この差が、使ってみると想像以上に大きい。「教えてもらう」と「やってもらう」は、まったく別の体験です。
通常のClaude(claude.ai)と何が違うのか
いちばん多い疑問なので、最初に整理します。
| Claude(claude.ai) | Claude Code | |
|---|---|---|
| ファイル | アップロード/ダウンロードのみ | 直接、読み書き・作成・削除 |
| コマンド実行 | できない | できる(テスト実行、Git操作など) |
| 進み方 | 1往復ずつの会話 | 複数の作業を自動で進めて報告 |
| 作業場所 | ブラウザの中だけ | 自分のパソコンの中 |
| エラー対応 | 自分でエラー文を貼り付ける | 自分で見つけて直す |
| 向いていること | 考える・書く・相談する | 作る・直す・動かす |
チャット版が「相談相手」だとすれば、Claude Codeは「作業を代わりにやる人」です。
使い方は7つある|ターミナルだけではありません
「黒い画面(ターミナル)を使うのが怖い」という人が多いのですが、実際には7つの使い方があります。
| 形態 | どんな人向けか |
|---|---|
| デスクトップアプリ | ★初心者はここから。普通のアプリとして使えます(Mac / Windows) |
| ターミナル(CLI) | 公式の推奨。慣れるといちばん速い |
| IDE拡張 | VS Code、JetBrains系を使っている人 |
| Web版 | claude.ai/code。ブラウザだけで動く |
| リモート操作 | 自宅のPCで動かして、外出先のブラウザから指示 |
| Slack連携 | Slackから直接タスクを投げる |
| CI/CD連携 | GitHub Actions等に組み込む(開発者向け) |
ターミナルに抵抗があるなら、デスクトップアプリを選んでください。普通のMac/Windowsアプリと同じように起動して、画面に指示を打つだけです。

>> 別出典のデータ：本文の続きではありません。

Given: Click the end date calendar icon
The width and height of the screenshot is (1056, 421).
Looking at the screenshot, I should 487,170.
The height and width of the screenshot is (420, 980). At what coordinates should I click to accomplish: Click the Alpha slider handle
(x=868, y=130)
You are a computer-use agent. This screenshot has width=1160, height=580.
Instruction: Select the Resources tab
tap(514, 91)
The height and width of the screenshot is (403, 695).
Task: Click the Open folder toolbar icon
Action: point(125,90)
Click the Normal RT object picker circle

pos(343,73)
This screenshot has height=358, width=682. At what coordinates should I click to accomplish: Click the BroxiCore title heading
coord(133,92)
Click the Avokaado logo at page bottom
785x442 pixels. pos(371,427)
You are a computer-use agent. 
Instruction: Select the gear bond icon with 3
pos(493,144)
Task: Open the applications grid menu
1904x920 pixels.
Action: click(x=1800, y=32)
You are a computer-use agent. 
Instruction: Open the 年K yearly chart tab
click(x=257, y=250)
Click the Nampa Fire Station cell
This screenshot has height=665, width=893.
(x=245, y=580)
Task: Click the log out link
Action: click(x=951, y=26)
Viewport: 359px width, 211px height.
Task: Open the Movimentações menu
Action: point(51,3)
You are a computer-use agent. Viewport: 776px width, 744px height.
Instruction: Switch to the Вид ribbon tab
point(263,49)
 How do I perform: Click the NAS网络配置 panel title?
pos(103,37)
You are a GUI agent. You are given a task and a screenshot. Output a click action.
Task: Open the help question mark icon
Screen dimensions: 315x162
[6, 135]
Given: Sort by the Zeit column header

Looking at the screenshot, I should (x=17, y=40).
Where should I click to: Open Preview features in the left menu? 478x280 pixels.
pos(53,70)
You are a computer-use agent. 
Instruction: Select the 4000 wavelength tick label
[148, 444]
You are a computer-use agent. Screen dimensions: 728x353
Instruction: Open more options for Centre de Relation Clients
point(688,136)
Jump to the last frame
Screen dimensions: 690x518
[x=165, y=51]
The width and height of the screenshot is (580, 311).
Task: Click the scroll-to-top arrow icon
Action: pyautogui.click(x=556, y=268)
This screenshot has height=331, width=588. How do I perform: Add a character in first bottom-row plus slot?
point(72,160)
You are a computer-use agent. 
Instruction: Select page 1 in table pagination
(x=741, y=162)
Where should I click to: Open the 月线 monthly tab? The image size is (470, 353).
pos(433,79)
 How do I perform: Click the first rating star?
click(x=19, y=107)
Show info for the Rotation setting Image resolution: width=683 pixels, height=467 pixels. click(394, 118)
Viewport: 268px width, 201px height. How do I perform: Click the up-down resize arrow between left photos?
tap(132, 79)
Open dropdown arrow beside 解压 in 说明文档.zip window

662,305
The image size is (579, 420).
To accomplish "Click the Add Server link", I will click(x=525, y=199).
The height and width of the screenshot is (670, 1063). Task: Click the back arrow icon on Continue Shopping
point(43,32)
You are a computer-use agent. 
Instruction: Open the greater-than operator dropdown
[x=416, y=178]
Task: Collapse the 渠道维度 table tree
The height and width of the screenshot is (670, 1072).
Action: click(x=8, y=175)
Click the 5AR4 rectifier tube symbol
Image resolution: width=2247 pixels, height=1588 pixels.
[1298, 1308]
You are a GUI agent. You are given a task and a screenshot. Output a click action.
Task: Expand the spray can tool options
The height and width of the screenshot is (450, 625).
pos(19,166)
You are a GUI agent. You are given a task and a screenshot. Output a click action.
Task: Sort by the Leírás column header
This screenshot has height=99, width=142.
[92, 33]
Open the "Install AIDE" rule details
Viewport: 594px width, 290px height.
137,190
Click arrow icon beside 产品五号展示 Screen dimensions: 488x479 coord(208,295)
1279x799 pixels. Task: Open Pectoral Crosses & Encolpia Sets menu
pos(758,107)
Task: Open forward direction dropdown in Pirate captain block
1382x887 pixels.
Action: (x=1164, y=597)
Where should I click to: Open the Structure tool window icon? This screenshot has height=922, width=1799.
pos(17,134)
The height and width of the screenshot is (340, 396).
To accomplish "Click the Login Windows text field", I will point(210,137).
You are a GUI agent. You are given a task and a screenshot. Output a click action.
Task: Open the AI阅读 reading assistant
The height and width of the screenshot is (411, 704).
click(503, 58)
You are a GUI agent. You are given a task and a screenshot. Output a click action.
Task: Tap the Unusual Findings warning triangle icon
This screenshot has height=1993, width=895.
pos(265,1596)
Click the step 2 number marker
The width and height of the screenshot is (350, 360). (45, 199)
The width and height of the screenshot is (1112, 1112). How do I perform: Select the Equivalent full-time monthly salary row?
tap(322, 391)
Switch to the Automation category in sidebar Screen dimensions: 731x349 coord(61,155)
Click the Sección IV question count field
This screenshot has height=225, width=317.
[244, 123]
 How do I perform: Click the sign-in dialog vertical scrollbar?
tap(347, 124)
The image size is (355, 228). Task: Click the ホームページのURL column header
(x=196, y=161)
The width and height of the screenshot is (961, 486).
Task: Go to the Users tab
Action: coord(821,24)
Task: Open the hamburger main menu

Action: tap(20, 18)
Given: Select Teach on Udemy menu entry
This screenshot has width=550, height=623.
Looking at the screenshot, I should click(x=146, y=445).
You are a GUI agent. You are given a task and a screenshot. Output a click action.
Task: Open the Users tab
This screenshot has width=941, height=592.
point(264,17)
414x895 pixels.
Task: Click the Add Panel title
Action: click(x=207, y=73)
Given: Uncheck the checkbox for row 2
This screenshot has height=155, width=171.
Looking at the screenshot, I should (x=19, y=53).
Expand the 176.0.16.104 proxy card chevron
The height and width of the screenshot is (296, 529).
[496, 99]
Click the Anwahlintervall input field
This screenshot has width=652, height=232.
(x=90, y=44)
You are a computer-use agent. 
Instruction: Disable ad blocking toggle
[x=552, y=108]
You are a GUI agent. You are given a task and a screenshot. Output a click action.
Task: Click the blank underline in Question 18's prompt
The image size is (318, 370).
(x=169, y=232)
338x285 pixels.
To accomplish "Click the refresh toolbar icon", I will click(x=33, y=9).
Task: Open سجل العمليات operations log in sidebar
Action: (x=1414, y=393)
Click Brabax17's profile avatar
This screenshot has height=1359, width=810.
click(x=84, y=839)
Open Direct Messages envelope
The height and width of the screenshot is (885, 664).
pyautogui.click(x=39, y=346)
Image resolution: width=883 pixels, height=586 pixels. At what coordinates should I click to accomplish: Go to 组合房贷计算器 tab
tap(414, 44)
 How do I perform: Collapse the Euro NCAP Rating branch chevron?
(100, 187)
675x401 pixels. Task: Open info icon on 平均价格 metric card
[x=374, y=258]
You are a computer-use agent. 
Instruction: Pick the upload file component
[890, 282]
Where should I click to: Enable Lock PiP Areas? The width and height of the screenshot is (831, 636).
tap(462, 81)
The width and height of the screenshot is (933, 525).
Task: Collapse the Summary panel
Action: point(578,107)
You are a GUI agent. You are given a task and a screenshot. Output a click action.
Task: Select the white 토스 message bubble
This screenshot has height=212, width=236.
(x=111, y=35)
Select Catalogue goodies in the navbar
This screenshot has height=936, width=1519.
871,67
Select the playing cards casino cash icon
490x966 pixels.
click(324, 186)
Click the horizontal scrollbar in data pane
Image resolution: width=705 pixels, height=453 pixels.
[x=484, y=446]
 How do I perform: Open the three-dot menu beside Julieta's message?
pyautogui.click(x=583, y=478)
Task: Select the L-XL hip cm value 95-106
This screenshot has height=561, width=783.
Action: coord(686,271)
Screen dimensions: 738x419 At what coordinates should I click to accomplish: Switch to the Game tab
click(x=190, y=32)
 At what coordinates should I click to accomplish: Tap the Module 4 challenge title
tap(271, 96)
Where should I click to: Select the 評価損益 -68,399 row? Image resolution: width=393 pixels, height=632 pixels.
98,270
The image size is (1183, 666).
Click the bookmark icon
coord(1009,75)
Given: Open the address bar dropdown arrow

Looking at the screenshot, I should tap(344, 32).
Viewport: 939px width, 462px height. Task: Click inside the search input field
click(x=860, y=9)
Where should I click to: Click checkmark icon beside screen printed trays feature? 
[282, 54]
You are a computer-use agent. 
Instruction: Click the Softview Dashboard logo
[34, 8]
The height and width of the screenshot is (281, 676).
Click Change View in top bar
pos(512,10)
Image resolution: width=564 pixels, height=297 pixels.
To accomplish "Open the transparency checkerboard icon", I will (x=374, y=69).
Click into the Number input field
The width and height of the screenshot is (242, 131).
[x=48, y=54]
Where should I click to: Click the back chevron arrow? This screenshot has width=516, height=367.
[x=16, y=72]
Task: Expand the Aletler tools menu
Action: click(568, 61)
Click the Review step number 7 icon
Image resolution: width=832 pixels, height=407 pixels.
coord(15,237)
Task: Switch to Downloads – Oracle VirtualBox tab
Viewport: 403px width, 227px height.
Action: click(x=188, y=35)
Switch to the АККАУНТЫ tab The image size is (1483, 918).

機能はほぼ同じなので、「黒い画面が無理だから諦める」という理由はもうありません。
何ができるのか
基本の4つ
- ファイル操作——読み取り、編集、作成、削除、リネーム
- コマンド実行——テストの実行、サーバーの起動、各種コマンド
- Git操作——コミット、ブランチ作成、プルリクエスト作成
- Web検索・取得——調べ物、ドキュメントの取得、エラー内容の検索
拡張機能
- MCP——外部サービスとの連携(データベース、Slack、ブラウザ操作など)
- スキル——よく使う作業を`/名前`で呼び出せる形に登録できる
- フック——「ファイルを編集したら自動で整形する」といった自動処理
- サブエージェント——別の作業を並行して進めさせる
- スケジュール実行——決まった時間に自動でタスクを走らせる
プログラマーでない人に何ができるか|実際に作ったもの
ここが、他の解説記事とはたぶん一番違う部分です。
私はエンジニアではありません。複数の実店舗を運営していて、コードを書く仕事をしたことは一度もない。それでもClaude Codeを使って、実際に動く業務用の仕組みをいくつも作りました。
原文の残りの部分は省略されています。